Libby Anne grew up in a large evangelical homeschool family highly involved in the Christian Right. College turned her world upside down, and she is today an atheist, a feminist, and a progressive. She blogs about leaving religion, her experience with the Christian Patriarchy and Quiverfull movements, the detrimental effects of the "purity culture," the contradictions of conservative politics, and the importance of feminism.

  • Adele

    I like the page-by-page review posts a lot. I think adding a second post of this type each week is a good idea. If it were me, I would prefer to focus on reviewing one book rather than try to do two at once, but as a reader of the reviews it makes no difference to me, so please do whichever you prefer!


  • Paula G V aka Yukimi

    I guess whatever works best for you. On one hand, it’s probably easier to center yourself on a single book than two but on the other hand, it’s probably more entertaining to mix it up a bit? I have no personal preference ^__^

  • http://alisoncummins.com Alison Cummins

    One book at a time, once or twice a week.
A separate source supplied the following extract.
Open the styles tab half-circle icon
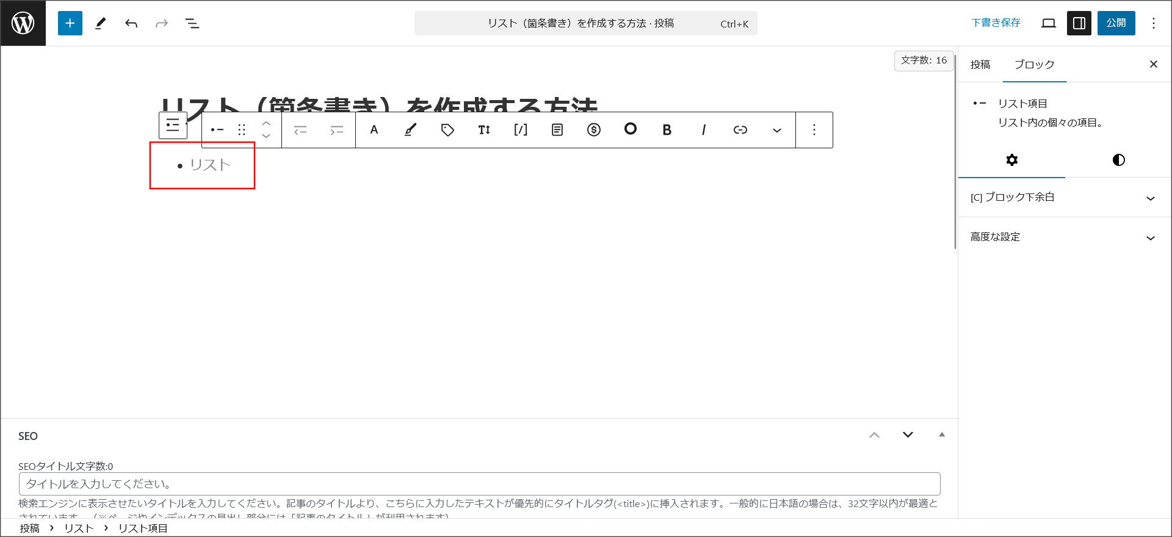The width and height of the screenshot is (1172, 537). (x=1118, y=160)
To Train Up A Child has been covered on NLQ so it’s not pressing for your readers.

    If you’re going to be doing more than one book review post per week I’d prefer one page-by-page and one one-poster, but whatever works best for you. The site has to be fun and stimulating for you!

  • http://mattiechatham.wordpress.com/ Hännah

    I’d love to see you take on So Much More, especially as a page-by-page review. That would be delightful.

    • BiSian

      Agreed. I read So Much More for giggles last year and I’d love to see you take it apart.

    • wanderer

      agreed, me too. So much more, page-by-page. I would be happy to see 2 different books going at at the same time, but whichever you’d prefer. That’s my vote :)

  • http://tinygrainofrice.wordpress.com Kristy

    I would LOVE to see you take on To Train Up a Child

    • DataSnake

      I know it’s a bit delayed, but I second that notion.

  • Steve

    I wanna see you do I Kissed Dating Goodbye really badly! Joshua Harris would be interesting to study, and some of my more laissez faire evangelical acquaintances follow this type of dating advice.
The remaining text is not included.